START RECORDS SHOWN

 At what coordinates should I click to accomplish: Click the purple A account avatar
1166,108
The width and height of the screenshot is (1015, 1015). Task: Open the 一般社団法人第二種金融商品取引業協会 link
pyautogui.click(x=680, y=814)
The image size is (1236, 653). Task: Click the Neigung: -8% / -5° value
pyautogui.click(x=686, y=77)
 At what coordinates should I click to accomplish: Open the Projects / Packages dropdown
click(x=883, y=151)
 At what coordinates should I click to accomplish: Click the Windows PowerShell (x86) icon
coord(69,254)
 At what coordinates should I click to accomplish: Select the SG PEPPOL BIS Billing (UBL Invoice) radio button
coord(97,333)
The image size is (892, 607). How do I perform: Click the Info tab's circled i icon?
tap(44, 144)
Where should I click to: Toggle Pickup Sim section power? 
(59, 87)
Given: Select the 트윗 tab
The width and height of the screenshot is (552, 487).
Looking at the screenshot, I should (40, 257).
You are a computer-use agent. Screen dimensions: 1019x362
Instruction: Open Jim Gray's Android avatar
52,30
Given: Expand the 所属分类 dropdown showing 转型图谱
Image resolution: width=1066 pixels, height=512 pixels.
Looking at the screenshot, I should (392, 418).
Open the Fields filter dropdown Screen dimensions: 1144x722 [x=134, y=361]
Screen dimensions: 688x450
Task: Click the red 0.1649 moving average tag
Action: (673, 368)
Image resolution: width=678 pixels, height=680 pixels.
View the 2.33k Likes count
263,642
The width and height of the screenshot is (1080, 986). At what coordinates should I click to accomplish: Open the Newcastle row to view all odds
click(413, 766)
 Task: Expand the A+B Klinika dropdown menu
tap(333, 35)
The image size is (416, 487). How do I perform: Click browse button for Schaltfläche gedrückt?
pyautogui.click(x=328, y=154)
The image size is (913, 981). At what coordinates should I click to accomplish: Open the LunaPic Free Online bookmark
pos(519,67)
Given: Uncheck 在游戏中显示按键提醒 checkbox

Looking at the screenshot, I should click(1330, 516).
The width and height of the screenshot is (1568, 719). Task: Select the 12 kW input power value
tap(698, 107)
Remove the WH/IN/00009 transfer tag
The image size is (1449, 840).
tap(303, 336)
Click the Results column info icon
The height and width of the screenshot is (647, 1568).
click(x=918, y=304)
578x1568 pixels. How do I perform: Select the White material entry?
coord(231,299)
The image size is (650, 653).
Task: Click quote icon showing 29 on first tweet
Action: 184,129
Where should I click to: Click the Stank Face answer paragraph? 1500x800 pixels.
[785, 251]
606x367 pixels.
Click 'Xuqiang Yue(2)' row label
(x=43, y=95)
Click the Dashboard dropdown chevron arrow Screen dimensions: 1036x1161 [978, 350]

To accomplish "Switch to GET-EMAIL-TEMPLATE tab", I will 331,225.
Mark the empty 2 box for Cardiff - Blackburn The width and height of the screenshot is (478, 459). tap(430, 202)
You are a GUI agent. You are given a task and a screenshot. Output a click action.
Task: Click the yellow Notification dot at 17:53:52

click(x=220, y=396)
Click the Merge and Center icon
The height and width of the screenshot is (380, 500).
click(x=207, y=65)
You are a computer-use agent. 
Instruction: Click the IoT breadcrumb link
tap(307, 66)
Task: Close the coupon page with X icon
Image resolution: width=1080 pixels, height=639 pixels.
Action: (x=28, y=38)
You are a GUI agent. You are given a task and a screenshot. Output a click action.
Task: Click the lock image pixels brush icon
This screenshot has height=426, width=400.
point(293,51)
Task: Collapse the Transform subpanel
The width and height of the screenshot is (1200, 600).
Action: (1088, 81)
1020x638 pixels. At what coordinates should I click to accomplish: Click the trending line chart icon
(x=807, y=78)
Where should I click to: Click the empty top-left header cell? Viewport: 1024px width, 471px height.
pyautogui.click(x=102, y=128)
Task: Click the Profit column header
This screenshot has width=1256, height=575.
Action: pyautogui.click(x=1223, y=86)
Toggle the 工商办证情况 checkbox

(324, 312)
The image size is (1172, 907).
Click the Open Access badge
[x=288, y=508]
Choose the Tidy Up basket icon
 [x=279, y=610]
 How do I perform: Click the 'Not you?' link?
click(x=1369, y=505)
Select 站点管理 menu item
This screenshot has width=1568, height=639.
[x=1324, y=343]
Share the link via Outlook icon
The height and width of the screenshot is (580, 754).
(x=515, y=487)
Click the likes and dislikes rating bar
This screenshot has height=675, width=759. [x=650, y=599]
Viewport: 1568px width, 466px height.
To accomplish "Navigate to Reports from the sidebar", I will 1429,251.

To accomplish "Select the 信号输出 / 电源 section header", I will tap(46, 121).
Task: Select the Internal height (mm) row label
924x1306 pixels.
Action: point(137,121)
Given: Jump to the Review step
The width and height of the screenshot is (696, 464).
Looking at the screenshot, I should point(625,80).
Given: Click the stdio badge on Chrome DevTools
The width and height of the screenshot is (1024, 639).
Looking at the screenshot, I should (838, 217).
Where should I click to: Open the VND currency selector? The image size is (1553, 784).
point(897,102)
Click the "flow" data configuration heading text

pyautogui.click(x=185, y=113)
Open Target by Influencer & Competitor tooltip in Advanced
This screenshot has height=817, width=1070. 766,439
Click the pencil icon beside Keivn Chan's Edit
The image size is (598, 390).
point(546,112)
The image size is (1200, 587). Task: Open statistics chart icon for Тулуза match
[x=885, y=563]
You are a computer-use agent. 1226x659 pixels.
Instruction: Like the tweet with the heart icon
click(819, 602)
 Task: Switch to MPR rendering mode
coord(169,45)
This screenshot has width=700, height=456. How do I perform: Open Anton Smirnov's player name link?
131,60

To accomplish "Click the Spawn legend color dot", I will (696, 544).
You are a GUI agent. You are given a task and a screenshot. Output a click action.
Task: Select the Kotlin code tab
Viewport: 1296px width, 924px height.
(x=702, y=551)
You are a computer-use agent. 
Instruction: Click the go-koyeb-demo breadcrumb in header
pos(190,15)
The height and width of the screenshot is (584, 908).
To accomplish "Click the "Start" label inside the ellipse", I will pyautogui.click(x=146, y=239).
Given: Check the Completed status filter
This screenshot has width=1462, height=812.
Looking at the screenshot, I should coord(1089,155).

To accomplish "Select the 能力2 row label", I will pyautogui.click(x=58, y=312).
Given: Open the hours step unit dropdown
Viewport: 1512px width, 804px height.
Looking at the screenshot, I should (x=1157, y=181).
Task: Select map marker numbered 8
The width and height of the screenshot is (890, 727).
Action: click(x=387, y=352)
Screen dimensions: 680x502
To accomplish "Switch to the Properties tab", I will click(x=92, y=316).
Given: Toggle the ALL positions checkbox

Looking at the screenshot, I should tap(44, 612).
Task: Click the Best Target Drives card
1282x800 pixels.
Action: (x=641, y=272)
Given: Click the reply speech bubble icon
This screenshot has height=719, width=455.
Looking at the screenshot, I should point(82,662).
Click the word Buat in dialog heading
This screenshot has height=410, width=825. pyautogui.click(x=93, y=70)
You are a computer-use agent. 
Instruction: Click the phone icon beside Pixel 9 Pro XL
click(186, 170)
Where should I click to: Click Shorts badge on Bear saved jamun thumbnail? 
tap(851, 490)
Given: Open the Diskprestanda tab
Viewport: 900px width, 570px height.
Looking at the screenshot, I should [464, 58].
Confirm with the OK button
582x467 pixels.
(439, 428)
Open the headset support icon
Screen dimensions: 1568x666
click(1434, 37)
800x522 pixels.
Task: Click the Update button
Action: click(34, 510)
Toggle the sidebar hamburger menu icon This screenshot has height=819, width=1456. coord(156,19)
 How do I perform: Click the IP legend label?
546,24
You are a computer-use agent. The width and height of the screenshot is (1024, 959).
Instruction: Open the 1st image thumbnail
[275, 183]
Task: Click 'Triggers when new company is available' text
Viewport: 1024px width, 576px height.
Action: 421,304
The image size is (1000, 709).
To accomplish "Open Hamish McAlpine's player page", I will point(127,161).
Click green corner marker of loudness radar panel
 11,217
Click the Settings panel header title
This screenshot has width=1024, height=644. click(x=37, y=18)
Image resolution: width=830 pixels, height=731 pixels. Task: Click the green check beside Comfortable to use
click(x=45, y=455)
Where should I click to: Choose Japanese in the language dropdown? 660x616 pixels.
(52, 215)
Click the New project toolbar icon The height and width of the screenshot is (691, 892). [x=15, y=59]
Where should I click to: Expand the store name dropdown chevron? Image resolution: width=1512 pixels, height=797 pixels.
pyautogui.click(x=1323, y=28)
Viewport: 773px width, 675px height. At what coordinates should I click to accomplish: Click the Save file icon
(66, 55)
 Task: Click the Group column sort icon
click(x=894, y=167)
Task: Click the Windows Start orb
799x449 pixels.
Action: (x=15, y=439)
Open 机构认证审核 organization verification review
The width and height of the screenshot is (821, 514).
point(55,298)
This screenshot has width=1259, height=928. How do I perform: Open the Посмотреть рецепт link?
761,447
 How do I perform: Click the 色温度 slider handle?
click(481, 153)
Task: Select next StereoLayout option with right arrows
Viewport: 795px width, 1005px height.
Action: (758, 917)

END RECORDS SHOWN

Using the data above, copy each line that contains "will".

To accomplish "Switch to GET-EMAIL-TEMPLATE tab", I will 331,225.
To accomplish "Navigate to Reports from the sidebar", I will 1429,251.
To accomplish "Select the 信号输出 / 电源 section header", I will tap(46, 121).
To accomplish "Click the Spawn legend color dot", I will (696, 544).
To accomplish "Click the "Start" label inside the ellipse", I will pyautogui.click(x=146, y=239).
To accomplish "Select the 能力2 row label", I will pyautogui.click(x=58, y=312).
To accomplish "Switch to the Properties tab", I will click(x=92, y=316).
To accomplish "Open Hamish McAlpine's player page", I will point(127,161).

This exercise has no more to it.